The Child Who Tricked God and Other Spells Against Scary Things


When I was three years old, I learned a terrifying fact. People who had always been there and loved you could just go away. Like when my sister and brother finished school and left home. For me, it was a terrible loss and a threat. Could other people go away?
What about Mama? Could Mama go away? I devised a mantra to comfort myself. Every time Mama left to go to the store or work, I’d jump on a trunk that stood beneath the window, watch her drive away, and chant, “My Mama go. My Mama come back. My Mama go. My Mama come back.” I gradually convinced myself my Mama would never go away.

But then I learned there was something worse. She could die! What if she died?

This was a whole new fear, more terrible than all the other fears a three-year-old could have. I knew there were all kinds of scary things that could happen to me.

• I knew bad things would happen if I stepped on a crack.

• I knew I’d get warts if I touched a frog.

• I knew I’d go blind if a daddy long legs spit in my eye.

But I had ways to defend myself from them – crossing my fingers, closing my eyes, making wishes…or by running away screaming.

But all of the threats of my childhood didn’t come close to this new one. This one was serious. Too serious for crossed fingers, wishes, or running away.

I was sure God could help me if I prayed to Him. But I didn’t pray to God to not let Mama die. I was afraid if I asked Him to not let Mama die, it might give Him the idea, so I tricked Him.
“Dear God, please let Mama wake up feeling good in the morning,”

I prayed every night before I could go to sleep. I don’t remember when I stopped, maybe in high school.
But, wait! I could die too! I needed to pray to God about that as well. But I didn’t need to make up a trick prayer for that. There was already a prayer. It didn’t quite serve to keep me alive, but it would have to do. All I had to do was pray as faithfully as I prayed for Mama.

I pray the Lord my soul to keep,
If I should die before I wake,
I pray the Lord my soul to take.

I kept praying and Mama and I both lived on. I still made wishes for other things. They sometimes worked and sometimes didn’t. But prayers weren’t for silly things. They were just for protection from the unthinkable.
Now I know I wasn’t the first person to depend on chants or prayer to ward off evil (but maybe the youngest). For centuries people have done made little targeted prayers.

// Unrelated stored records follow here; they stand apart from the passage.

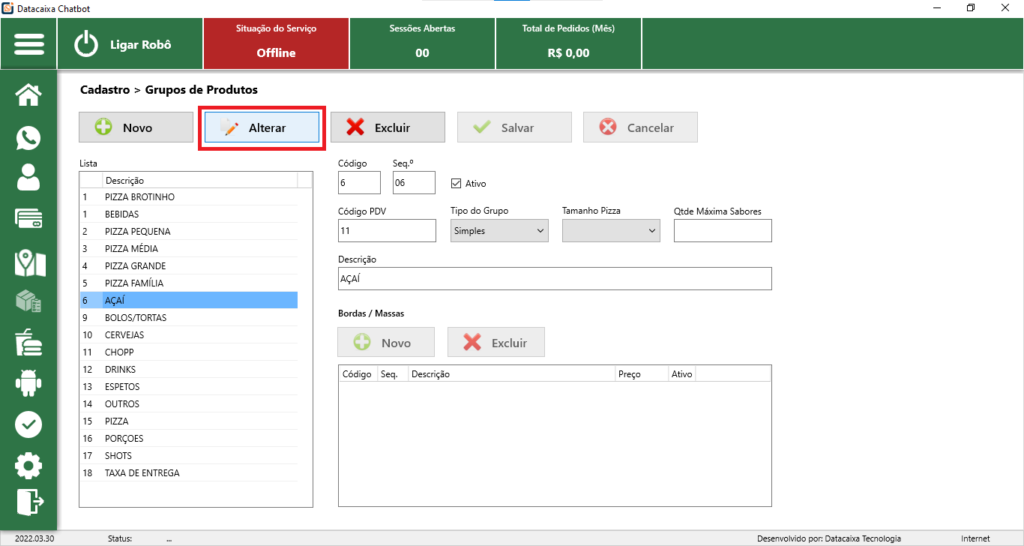Click the Alterar button

tap(260, 128)
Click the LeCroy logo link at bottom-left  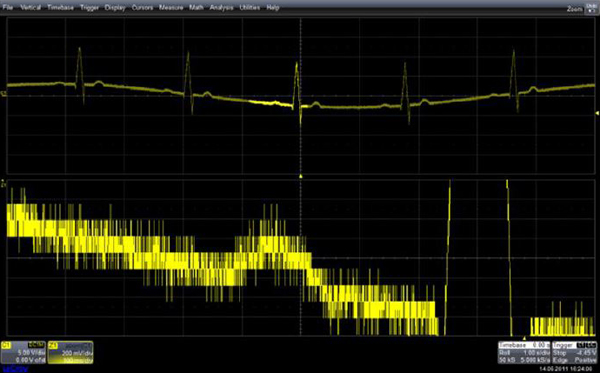[14, 369]
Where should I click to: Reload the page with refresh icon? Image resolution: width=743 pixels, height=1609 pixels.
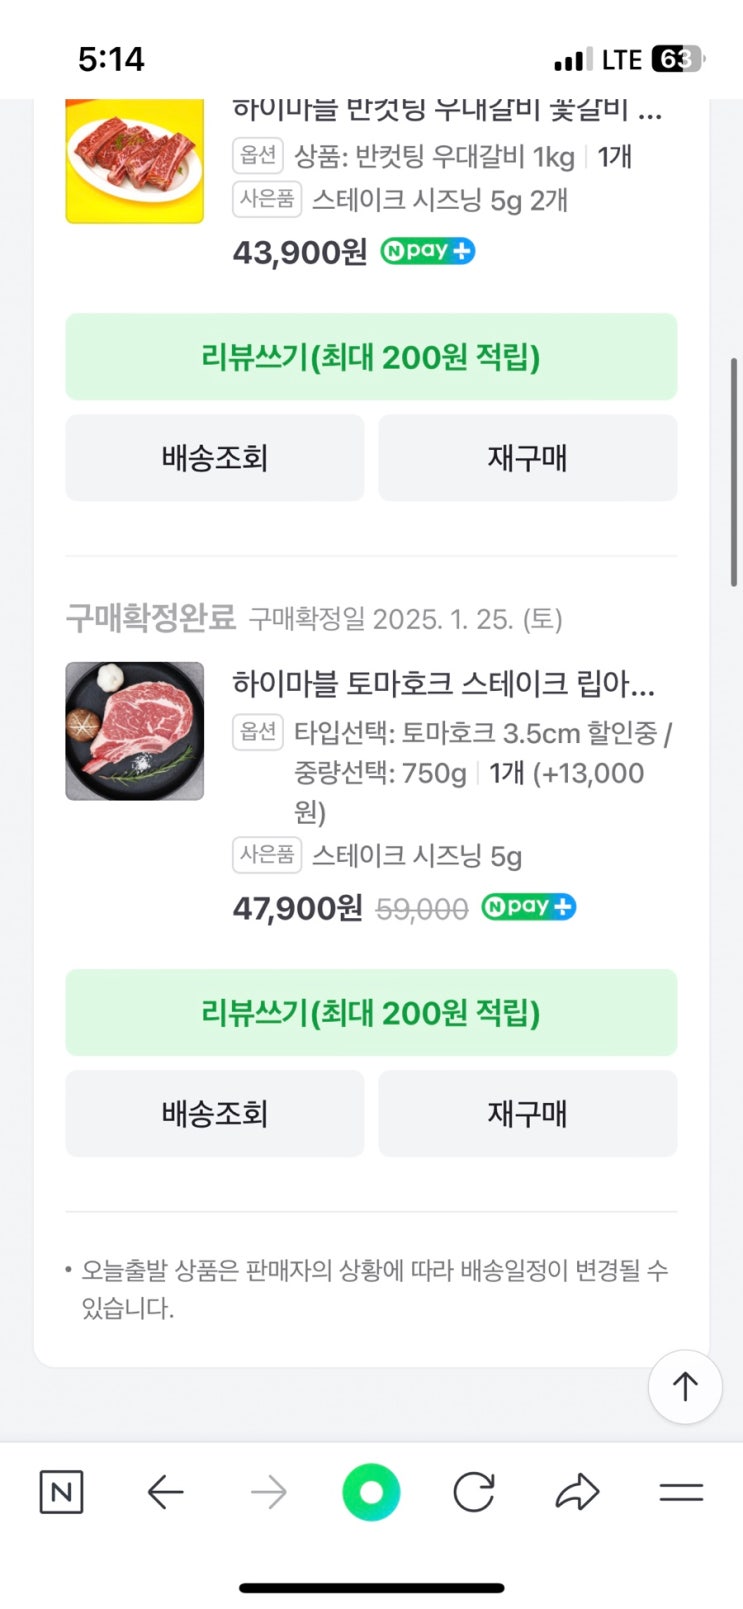[x=474, y=1493]
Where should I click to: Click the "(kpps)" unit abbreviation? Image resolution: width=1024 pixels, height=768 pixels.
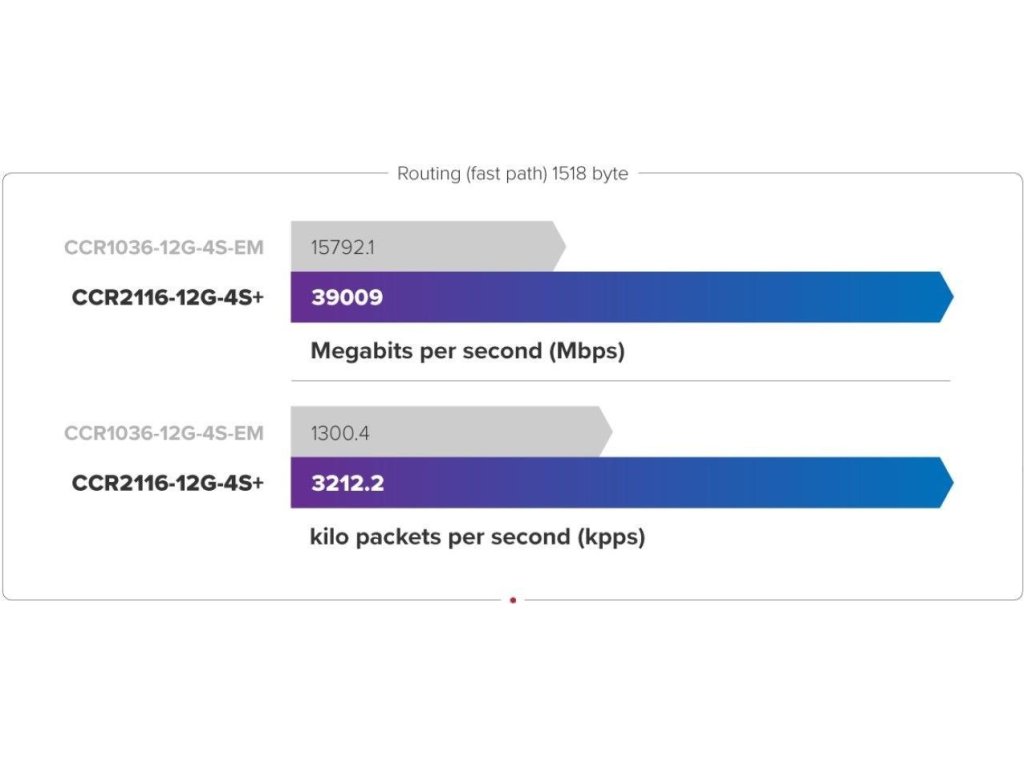(x=611, y=537)
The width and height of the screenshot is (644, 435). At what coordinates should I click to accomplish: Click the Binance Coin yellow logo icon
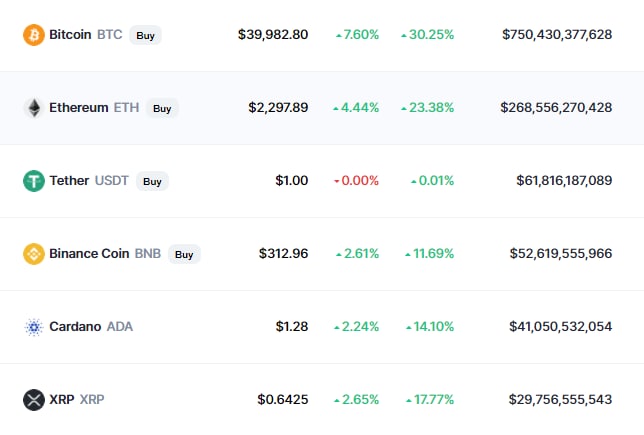(x=34, y=254)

 “It could rain and spoil the wedding, God forbid.”
“Johnny could get hurt riding his bike, God forbid.”
“If you go out in this weather, you’ll get pneumonia, God forbid.”

Different groups have developed their own evil-avoiding rituals. Spitting seems to have been an important part of many of them.

My husband told me about the rituals that his Jewish grandmother used – mainly to avoid a keinahora, which was a curse disguised as a compliment, an evil eye. For example, if a neighbor looked at a newborn baby in his grandmother’s arms and said, “What a beautiful baby!” it was terrible. She had given the child a keinahora.
But Grandma Reuben would spring into action even before the words had completely left the woman’s lips.

“Tu, tu, tu,” she’d say, then spit.

 

Grandma Reuben was as steadfast in performing this rite as I was at my prayers. Whenever the family was in danger of a keinahora, she saved them. When Ronnie told her he got a perfect report card, “Tu, tu, tu,” and spit. When Sophie announced Joe had proposed and she was so happy. “Tu, tu, tu,” she said, and spit.

People tell me these rituals don’t work and that God doesn’t answer prayers. All I know is, for all the years I said my prayer and beyond, Mama woke up feeling pretty good in the morning.